The pragmatist`s progress
Richard Rorty explains straight off that he had read Foucault’s Pendulum as an anti-essentialist satire which made fun of the way scholars, critics and philosophers suppose they can crack codes, peel away the surface of things to reveal a true, underlying nature. He had read it as a spoof of the metaphor of depth – of the notion that there are deep meanings hidden from the vulgar, meanings which only those lucky enough to have cracked a very difficult code can know. That he was wrong just shows he’s right: having imagined that Eco had abandoned his search for “the code of codes,” he’s like every other obsessive whose reading is just a reflection of his own preoccupations.
Rorty’s general stance is sharpened by a little story he tells, his own march toward Enlightenment, “The Pragmatist’s Progress,” as he calls it. This “semi-autobiographical” narrative doesn’t, naturally, describe the road to Enlightenment, but rather the meanderings that led him to his present pragmatism. It begins when the Seeker after Enlightenment realizes that all the great dualisms of Western Philosophy “can be dispensed with.” Not synthesized or overcome, just forgotten. An early stage of Enlightenment comes when one reads Nietzsche and begins thinking of all these dualisms as just so many metaphors for the contrast between an imagined state of total power, mastery and control and one´s own present impotence. A later, more advanced state is reached when Thus Spake Zarathustra just induces giggles. At that point, with a bit of help form Freud, one begins to hear talk about the Will to Power as just a euphemism for the male´s hope of getting back at Mummy and Daddy.

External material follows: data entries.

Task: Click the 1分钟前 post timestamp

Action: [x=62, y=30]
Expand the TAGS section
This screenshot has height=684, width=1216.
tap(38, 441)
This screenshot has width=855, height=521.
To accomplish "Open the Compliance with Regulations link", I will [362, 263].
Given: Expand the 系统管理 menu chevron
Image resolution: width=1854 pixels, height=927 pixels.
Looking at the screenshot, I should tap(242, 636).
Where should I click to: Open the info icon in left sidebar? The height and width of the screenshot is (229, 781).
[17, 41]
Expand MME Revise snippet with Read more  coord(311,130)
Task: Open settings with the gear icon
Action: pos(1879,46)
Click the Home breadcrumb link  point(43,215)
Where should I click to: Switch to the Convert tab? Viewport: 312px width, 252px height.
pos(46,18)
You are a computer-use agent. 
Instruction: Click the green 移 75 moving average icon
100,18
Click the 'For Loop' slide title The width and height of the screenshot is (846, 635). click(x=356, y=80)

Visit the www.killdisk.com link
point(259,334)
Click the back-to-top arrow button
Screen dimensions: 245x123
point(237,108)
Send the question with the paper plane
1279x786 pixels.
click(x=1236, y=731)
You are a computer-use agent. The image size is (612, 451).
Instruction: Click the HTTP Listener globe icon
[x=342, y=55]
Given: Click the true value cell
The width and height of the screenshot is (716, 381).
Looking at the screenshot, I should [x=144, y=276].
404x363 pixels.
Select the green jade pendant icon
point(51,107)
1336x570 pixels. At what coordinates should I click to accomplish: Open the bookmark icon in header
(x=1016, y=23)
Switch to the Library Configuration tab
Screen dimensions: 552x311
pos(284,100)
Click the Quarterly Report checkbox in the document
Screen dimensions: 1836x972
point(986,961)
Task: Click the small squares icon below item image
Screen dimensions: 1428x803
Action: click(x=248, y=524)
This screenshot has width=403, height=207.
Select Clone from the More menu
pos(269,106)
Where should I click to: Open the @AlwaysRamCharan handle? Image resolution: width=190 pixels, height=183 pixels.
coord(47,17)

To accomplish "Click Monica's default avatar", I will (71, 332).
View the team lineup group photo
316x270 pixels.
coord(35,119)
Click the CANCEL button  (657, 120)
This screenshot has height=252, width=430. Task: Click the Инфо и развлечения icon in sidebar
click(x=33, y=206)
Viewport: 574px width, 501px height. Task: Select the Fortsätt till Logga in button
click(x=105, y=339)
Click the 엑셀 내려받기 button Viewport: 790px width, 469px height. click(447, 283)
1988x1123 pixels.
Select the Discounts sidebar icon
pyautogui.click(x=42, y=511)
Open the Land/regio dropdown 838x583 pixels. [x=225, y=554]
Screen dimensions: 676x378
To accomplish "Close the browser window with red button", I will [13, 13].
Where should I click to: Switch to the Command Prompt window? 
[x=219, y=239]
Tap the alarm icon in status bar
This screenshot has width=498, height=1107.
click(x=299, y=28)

The “final stage” of “The Pragmatist’s Progress” comes when it’s realized that there was no development in this business at all, that the road to Enlightenment was nothing more than “the contingent results of encounters with various books which happened to fall into one’s hands.” This stage is pretty hard to reach, for one is always being distracted by daydreams. But if the pragmatist can escape from such daydreams, he or she will eventually come to think of himself or herself as, like everything else, capable of as many descriptions as there are purposes to be served. This is the stage in which all descriptions are evaluated according to their efficacy as instruments for purposes, rather than by their fidelity to the object described.
For Rorty, this is just more occultism, and if substance is defined as that which is capable of independent existence, it isn’t surprising to see him allude to Aristotle at this point: Eco for his part does certainly regard the text as an independent entity, with its own intentions and integrity. In his „Intentio lectoris“ – intention of the reader he insists upon a distinction between interpreting texts and using them.
Rorty dismisses this as a pointless distinction, like so many of the other pragmatists. On their view, all anybody ever does with anything is use it. Interpreting something, knowing it, penetrating to its essence, and so on are all just various ways of describing some process of putting it to work.
Rorty was dismayed to find Eco insisting on a distinction between meaning and significance – a distinction between getting inside the text itself and relating the text to something else. This is exactly the sort of distinction anti-essentialists deplore – a distinction between inside and outside.
Still, he offers one of his own: the distinction between using a text for your own purposes, and using it in order to change your purposes - using it to get what you want or to change what you want. The former produces methodical readings of texts, the latter inspired readings - readings of love (or hate) and passion.